▶ [BRIEF] Which lines in the data below contain the word "will"? Pull each of them out.

═════ GIVEN INFORMATION ═════

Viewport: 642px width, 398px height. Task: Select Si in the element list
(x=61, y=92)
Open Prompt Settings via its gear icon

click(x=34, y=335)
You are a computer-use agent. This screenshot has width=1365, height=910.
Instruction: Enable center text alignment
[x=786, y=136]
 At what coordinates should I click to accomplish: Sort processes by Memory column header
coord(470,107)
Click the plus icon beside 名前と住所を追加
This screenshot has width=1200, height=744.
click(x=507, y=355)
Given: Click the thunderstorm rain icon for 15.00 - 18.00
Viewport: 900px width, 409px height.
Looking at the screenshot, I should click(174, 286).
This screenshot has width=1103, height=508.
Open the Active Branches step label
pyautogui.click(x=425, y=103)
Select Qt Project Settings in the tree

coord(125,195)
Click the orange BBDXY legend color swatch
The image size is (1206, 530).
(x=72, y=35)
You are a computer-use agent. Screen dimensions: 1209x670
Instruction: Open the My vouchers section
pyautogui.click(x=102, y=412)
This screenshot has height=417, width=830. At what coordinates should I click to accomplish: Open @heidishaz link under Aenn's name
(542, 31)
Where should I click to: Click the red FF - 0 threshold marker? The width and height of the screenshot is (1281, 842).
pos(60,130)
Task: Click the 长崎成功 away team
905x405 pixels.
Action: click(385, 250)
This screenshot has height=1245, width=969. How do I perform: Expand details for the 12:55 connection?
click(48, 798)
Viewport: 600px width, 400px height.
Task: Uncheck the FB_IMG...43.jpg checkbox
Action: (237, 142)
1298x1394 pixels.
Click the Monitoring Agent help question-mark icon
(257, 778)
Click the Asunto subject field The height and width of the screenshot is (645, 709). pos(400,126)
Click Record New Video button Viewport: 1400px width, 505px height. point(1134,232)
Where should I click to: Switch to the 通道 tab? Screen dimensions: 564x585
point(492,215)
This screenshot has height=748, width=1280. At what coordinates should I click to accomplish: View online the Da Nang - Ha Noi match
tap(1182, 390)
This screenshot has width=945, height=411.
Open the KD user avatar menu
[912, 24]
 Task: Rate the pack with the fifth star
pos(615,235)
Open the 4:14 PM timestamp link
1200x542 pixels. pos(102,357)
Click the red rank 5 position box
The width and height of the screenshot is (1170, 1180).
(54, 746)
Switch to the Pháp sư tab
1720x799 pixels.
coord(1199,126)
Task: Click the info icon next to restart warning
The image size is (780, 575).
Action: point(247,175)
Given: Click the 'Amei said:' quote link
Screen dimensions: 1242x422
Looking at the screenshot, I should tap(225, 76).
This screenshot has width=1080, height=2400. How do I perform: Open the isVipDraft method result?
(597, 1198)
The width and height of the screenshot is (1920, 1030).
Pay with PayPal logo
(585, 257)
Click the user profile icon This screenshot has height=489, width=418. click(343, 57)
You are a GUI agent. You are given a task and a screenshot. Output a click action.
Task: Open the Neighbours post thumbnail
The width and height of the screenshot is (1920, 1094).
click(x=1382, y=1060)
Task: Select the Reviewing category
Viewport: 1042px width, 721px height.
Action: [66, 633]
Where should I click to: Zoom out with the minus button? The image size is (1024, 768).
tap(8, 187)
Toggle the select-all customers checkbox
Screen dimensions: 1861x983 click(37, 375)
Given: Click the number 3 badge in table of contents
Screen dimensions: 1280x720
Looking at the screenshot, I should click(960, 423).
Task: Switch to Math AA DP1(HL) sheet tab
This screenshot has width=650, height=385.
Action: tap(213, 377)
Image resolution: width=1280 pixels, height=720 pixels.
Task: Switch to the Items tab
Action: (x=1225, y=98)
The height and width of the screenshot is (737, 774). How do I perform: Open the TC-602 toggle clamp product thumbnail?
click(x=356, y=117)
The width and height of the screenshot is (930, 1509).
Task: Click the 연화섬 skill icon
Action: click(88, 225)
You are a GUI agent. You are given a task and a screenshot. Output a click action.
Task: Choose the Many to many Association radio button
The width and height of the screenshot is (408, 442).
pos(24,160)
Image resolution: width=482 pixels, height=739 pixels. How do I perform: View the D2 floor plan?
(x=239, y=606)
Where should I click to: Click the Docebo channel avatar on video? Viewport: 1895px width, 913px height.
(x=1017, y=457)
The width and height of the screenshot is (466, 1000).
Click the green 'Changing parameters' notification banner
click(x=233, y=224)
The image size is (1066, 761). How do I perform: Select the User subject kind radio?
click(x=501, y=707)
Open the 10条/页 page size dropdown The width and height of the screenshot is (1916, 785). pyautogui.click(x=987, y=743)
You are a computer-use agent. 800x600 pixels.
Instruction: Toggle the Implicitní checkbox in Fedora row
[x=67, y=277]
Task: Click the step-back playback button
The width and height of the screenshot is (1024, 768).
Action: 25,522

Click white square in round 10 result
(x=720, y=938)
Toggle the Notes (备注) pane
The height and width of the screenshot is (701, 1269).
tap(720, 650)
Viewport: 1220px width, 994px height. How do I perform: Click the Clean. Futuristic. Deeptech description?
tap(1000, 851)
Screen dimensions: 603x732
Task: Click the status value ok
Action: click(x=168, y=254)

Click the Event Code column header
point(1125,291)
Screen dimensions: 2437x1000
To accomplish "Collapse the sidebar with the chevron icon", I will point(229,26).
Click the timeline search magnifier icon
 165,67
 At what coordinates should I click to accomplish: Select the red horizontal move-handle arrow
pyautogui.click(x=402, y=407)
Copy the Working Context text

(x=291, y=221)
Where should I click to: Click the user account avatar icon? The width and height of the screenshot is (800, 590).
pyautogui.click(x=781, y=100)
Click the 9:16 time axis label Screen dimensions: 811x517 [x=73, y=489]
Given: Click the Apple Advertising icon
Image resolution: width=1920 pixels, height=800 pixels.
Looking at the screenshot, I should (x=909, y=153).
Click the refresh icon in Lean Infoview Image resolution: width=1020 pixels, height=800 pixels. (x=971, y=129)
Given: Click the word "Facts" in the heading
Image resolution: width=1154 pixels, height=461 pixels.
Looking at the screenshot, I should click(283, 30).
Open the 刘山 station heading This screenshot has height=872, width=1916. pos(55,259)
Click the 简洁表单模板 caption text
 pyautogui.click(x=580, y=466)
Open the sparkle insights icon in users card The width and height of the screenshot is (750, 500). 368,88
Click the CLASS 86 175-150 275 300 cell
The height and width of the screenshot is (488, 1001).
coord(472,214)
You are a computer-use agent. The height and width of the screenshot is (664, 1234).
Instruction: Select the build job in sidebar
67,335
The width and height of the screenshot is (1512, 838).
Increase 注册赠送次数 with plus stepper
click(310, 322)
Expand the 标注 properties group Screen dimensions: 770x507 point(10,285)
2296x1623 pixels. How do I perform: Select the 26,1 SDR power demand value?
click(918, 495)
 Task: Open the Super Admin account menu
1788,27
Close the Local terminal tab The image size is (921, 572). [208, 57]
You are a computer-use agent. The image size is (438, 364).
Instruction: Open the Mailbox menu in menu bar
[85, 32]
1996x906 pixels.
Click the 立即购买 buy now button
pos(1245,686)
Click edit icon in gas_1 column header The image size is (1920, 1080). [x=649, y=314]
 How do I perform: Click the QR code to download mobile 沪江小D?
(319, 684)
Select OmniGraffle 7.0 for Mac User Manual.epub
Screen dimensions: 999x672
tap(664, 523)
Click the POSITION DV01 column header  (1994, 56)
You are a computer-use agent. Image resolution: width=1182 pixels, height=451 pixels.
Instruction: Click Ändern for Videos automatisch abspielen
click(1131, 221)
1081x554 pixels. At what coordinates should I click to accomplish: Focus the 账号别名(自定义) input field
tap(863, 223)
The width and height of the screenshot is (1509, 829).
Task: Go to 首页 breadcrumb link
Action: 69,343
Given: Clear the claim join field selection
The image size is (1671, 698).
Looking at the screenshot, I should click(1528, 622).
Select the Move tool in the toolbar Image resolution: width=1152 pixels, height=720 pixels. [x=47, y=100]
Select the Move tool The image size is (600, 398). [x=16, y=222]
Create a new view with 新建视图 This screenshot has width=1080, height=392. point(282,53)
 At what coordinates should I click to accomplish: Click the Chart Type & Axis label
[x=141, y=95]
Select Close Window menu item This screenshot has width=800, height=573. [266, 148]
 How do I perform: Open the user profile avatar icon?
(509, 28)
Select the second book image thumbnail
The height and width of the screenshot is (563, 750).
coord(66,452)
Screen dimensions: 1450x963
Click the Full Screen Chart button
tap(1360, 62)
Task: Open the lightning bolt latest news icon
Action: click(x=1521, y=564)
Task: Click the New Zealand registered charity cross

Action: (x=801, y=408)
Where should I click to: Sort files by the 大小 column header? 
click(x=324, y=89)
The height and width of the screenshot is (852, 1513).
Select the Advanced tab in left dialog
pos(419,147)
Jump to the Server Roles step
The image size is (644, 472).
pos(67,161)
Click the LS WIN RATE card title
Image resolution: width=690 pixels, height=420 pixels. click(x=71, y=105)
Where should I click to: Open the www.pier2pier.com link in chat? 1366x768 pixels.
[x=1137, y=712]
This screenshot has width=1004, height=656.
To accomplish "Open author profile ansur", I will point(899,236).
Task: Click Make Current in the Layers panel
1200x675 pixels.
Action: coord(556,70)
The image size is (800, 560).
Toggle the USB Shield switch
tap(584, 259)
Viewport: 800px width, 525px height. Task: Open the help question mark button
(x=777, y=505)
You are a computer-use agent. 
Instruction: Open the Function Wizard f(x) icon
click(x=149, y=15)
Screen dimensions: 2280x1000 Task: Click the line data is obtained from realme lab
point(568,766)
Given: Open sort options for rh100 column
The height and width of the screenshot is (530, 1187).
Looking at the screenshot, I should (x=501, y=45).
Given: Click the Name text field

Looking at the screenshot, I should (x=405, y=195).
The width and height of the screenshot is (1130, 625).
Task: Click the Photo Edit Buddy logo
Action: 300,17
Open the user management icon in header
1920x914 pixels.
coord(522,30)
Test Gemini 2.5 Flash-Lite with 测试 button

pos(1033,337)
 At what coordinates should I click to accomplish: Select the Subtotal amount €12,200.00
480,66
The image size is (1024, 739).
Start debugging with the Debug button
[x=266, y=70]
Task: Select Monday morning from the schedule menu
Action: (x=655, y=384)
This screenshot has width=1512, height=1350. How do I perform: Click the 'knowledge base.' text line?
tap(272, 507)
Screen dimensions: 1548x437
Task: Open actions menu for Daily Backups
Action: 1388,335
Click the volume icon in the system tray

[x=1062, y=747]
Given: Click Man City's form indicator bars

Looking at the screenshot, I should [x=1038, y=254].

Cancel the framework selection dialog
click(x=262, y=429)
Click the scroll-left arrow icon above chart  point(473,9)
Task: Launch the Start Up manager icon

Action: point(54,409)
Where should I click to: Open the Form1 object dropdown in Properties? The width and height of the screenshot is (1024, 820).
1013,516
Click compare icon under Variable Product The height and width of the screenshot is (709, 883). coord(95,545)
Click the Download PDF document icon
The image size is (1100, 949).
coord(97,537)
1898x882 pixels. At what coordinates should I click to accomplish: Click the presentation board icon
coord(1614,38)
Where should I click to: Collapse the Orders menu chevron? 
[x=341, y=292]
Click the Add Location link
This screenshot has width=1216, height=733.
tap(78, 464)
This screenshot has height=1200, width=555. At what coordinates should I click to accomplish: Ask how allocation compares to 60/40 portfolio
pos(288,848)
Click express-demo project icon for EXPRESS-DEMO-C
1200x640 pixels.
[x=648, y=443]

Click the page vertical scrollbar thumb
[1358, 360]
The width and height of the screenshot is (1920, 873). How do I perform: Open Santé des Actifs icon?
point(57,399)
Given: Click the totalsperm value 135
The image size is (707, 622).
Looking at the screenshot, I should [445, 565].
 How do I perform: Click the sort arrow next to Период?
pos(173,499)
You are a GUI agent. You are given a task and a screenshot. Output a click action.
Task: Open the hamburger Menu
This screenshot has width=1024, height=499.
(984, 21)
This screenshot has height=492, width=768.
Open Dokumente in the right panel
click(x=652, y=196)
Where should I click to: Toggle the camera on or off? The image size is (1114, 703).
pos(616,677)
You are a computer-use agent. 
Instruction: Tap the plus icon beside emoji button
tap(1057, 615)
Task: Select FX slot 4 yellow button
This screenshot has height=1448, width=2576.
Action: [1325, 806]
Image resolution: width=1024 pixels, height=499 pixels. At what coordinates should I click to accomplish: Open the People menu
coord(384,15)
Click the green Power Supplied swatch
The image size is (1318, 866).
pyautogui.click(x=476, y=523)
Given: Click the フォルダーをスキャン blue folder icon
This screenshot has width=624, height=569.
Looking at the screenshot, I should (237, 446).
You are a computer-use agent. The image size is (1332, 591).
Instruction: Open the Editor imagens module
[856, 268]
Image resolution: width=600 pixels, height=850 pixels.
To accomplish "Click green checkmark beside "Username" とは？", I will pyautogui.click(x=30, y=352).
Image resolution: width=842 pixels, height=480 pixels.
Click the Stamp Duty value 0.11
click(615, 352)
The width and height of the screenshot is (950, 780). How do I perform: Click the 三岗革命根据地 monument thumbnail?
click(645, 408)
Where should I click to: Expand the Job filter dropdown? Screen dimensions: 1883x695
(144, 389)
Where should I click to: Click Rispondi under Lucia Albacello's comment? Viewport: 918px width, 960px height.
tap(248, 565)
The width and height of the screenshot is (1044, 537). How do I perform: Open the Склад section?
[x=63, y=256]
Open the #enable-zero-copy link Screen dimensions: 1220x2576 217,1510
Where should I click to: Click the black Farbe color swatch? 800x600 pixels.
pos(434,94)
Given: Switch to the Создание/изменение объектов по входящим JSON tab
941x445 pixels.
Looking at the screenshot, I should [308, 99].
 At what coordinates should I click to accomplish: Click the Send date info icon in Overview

═════

▶ [TASK RESULT]
To accomplish "Collapse the sidebar with the chevron icon", I will point(229,26).
To accomplish "Open author profile ansur", I will point(899,236).
To accomplish "Click green checkmark beside "Username" とは？", I will pyautogui.click(x=30, y=352).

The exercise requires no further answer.